This is particularly important when we try to reduce everything we do to making decisions and acting on the results of those decisions. In this regard I need to draw attention to (and recommend) the book Thinking in Time: The Uses of History for Decision Makers, by Richard Neustadt and Ernest May. This book is basically a series of case studies, each of which involves an act of presidential decision making in a time of crisis. The theme behind the entire book involves the way in which Neustadt and May characterize what they mean by "thinking in time." Basically, it involves asking two fundamental questions:
- How did we get into this situation?
- Given a course of action to consider, what will be the consequences of following that course?
This also brings in an important reflection of decision support technology that goes all the way back to the pioneers of that technology: Peter Keen and Michael Scott Morton. Their first book on the subject, Decision Support Systems, begins by drawing the distinction between efficient and effective decision making. The punch line, of course, is that it is always necessary to strive for the latter, rather than the former. I believe that one of the hazards of the way in which specialized education is taught (if not of the subject-matter itself) is that efficiency tends to get the upper hand over effectiveness, simply because it is easier to evaluate efficiency, while evaluating effectiveness demands all the subtleties of "thinking in time." (We are back in the world of looking for your keys where the light is better, even if you know you did not lose them there.)
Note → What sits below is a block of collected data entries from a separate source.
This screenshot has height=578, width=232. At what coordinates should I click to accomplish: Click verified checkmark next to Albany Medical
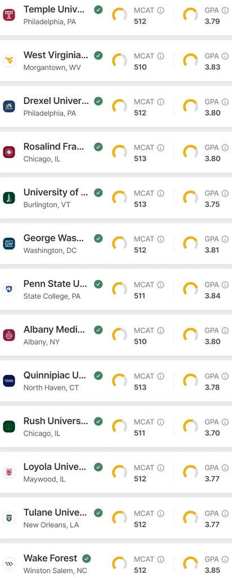coord(98,330)
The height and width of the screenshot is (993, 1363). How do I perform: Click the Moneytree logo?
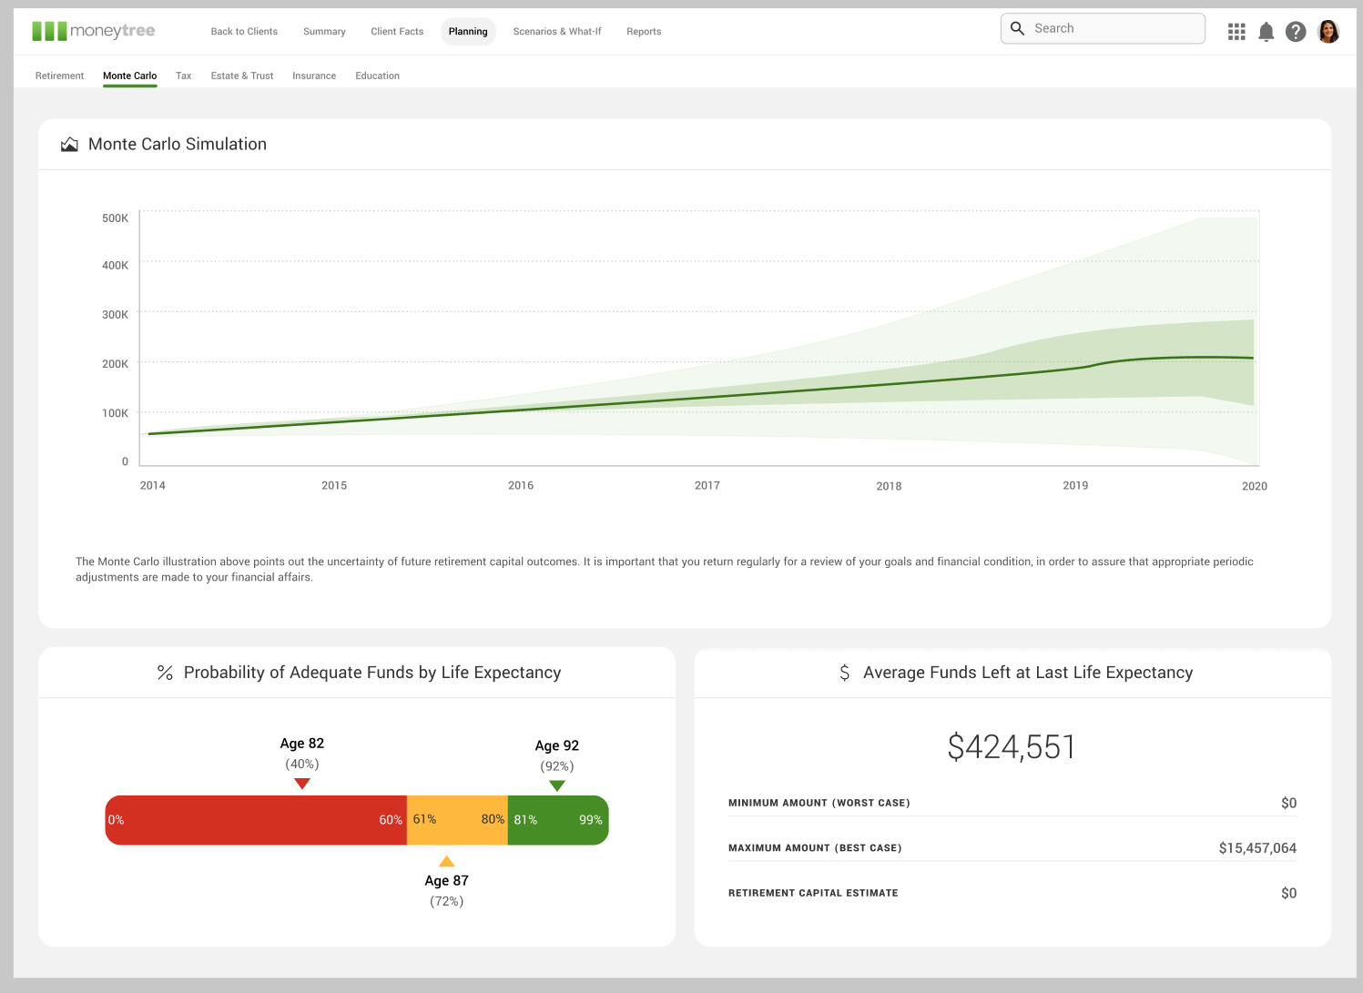pos(94,30)
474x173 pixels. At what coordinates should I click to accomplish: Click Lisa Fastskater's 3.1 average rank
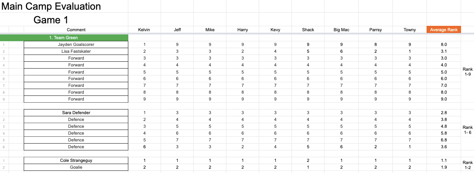coord(443,51)
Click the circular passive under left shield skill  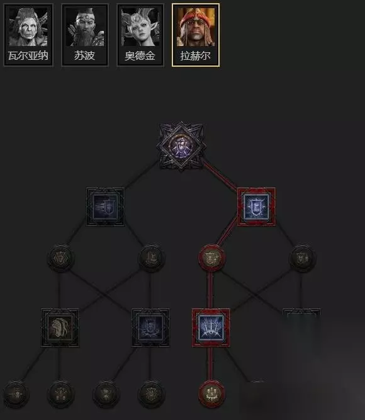[151, 258]
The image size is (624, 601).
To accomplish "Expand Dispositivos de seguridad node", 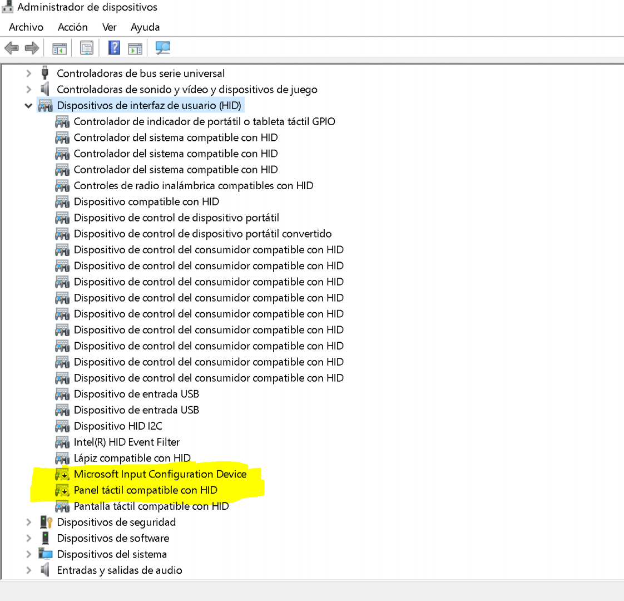I will coord(28,522).
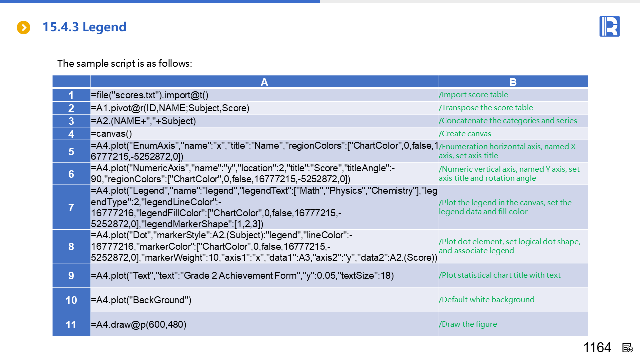
Task: Click column header A
Action: coord(265,83)
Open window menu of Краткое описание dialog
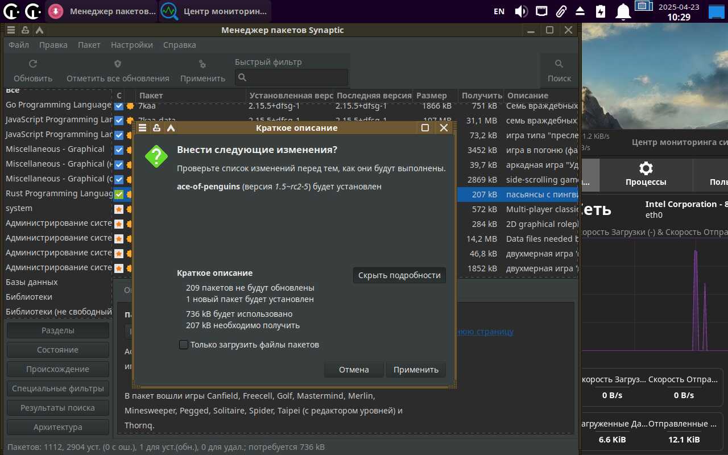 (143, 128)
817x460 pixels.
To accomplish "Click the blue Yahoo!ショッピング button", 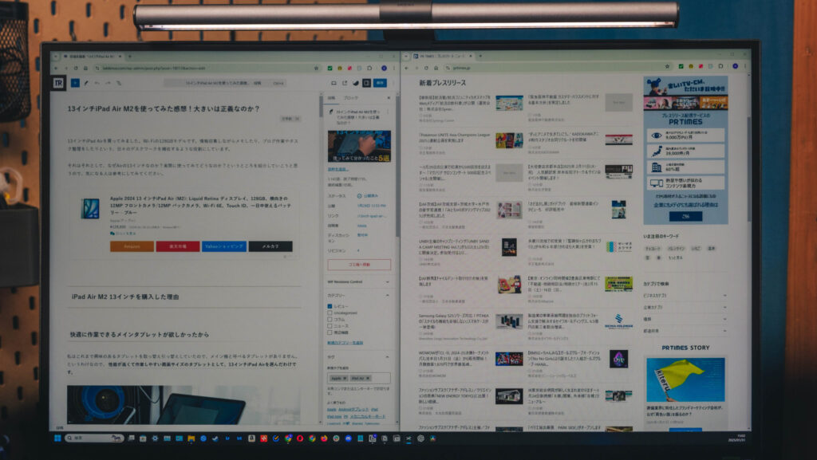I will (x=223, y=246).
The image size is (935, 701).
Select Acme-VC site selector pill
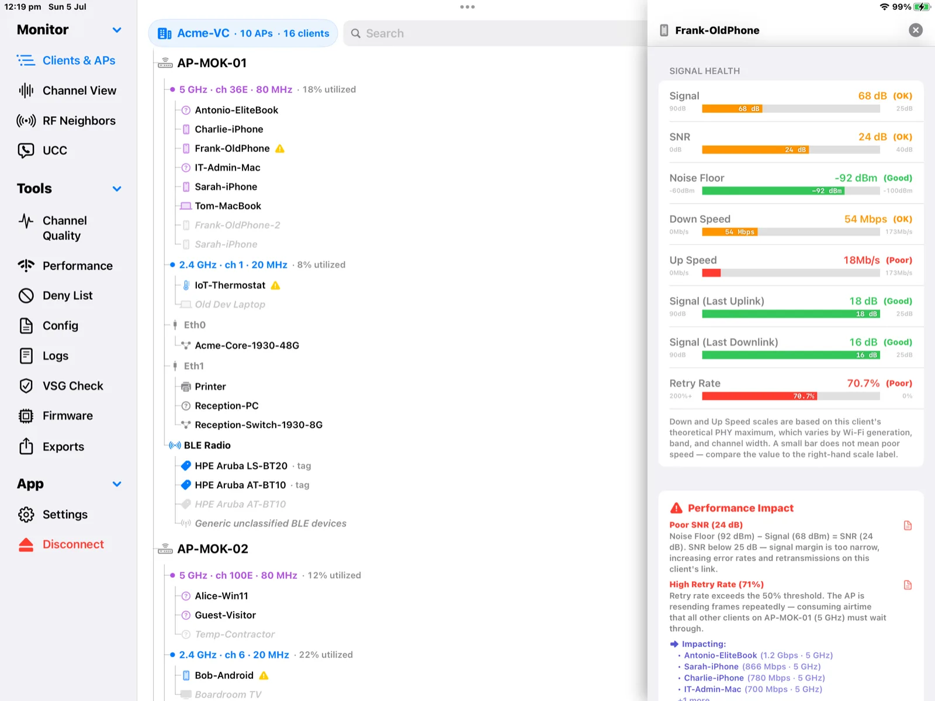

So perhaps there should be some corner of our educational process that makes sure we do not forget that it can be all right to just live in the world, without necessarily controlling (or feeling you can control) it. I do not mean this as a granola-based go-with-the-flow philosophy. Rather, to reflect on the quote in my Blast, you should be able to live in the world without "fear, superstition and pettiness," because the world throws so much at that stuff in our path that we should delude ourselves into believing the the only way to deal with it is to control it!